***** Record excerpts
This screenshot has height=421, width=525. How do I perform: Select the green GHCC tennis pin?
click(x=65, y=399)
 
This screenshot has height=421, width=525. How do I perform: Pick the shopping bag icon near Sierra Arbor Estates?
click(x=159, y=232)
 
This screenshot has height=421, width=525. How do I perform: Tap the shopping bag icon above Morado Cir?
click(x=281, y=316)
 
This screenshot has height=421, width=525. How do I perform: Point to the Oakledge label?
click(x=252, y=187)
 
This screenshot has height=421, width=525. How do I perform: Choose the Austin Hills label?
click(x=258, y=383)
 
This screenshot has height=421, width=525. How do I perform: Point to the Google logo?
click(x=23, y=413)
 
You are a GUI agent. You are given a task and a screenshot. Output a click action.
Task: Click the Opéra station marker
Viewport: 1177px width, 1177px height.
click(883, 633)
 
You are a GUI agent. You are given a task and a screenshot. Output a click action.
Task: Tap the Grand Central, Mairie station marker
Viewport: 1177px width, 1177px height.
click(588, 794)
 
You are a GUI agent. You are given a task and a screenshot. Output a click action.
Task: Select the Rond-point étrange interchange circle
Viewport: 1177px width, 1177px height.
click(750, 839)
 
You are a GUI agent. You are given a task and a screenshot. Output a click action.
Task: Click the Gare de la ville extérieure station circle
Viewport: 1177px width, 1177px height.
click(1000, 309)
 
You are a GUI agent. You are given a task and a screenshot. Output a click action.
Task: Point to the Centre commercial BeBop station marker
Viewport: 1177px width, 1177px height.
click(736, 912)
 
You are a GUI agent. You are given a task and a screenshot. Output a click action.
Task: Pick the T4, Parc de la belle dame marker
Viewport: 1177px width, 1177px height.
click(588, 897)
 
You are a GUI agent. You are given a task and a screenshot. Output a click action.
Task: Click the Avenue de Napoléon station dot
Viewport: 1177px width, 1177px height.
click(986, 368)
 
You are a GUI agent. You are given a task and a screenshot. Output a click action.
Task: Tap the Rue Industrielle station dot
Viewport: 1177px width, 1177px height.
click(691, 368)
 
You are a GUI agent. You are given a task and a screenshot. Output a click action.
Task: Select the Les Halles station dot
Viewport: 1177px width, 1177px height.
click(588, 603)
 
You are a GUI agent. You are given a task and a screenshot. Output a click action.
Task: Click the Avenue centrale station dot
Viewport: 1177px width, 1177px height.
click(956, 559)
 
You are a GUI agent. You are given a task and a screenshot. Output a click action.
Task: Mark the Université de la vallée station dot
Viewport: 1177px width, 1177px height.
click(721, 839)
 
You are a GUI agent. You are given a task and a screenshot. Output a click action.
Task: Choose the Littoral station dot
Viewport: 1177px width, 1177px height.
**********
Copy all of the records above exactly as they appear, line for line.

Expected output ->
This screenshot has height=421, width=525. How do I perform: Select the green GHCC tennis pin?
click(x=65, y=399)
 
This screenshot has height=421, width=525. How do I perform: Pick the shopping bag icon near Sierra Arbor Estates?
click(x=159, y=232)
 
This screenshot has height=421, width=525. How do I perform: Tap the shopping bag icon above Morado Cir?
click(x=281, y=316)
 
This screenshot has height=421, width=525. How do I perform: Point to the Oakledge label?
click(x=252, y=187)
 
This screenshot has height=421, width=525. How do I perform: Choose the Austin Hills label?
click(x=258, y=383)
 
This screenshot has height=421, width=525. How do I perform: Point to the Google logo?
click(x=23, y=413)
 
You are a GUI agent. You are given a task and a screenshot. Output a click action.
Task: Click the Opéra station marker
Viewport: 1177px width, 1177px height.
click(883, 633)
 
You are a GUI agent. You are given a task and a screenshot. Output a click action.
Task: Tap the Grand Central, Mairie station marker
Viewport: 1177px width, 1177px height.
click(588, 794)
 
You are a GUI agent. You are given a task and a screenshot. Output a click action.
Task: Select the Rond-point étrange interchange circle
Viewport: 1177px width, 1177px height.
click(750, 839)
 
You are a GUI agent. You are given a task and a screenshot. Output a click action.
Task: Click the Gare de la ville extérieure station circle
Viewport: 1177px width, 1177px height.
click(1000, 309)
 
You are a GUI agent. You are given a task and a screenshot. Output a click action.
Task: Point to the Centre commercial BeBop station marker
Viewport: 1177px width, 1177px height.
click(736, 912)
 
You are a GUI agent. You are given a task and a screenshot. Output a click action.
Task: Pick the T4, Parc de la belle dame marker
Viewport: 1177px width, 1177px height.
click(588, 897)
 
You are a GUI agent. You are given a task and a screenshot. Output a click action.
Task: Click the Avenue de Napoléon station dot
Viewport: 1177px width, 1177px height.
click(986, 368)
 
You are a GUI agent. You are given a task and a screenshot. Output a click action.
Task: Tap the Rue Industrielle station dot
Viewport: 1177px width, 1177px height.
click(691, 368)
 
You are a GUI agent. You are given a task and a screenshot. Output a click action.
Task: Select the Les Halles station dot
Viewport: 1177px width, 1177px height.
click(588, 603)
 
You are a GUI agent. You are given a task and a screenshot. Output a click action.
Task: Click the Avenue centrale station dot
Viewport: 1177px width, 1177px height.
click(956, 559)
 
You are a GUI agent. You are given a task and a screenshot. Output a click action.
Task: Mark the Université de la vallée station dot
Viewport: 1177px width, 1177px height.
click(721, 839)
 
You are a GUI agent. You are given a task and a screenshot. Output a click action.
Task: Choose the Littoral station dot
Viewport: 1177px width, 1177px height.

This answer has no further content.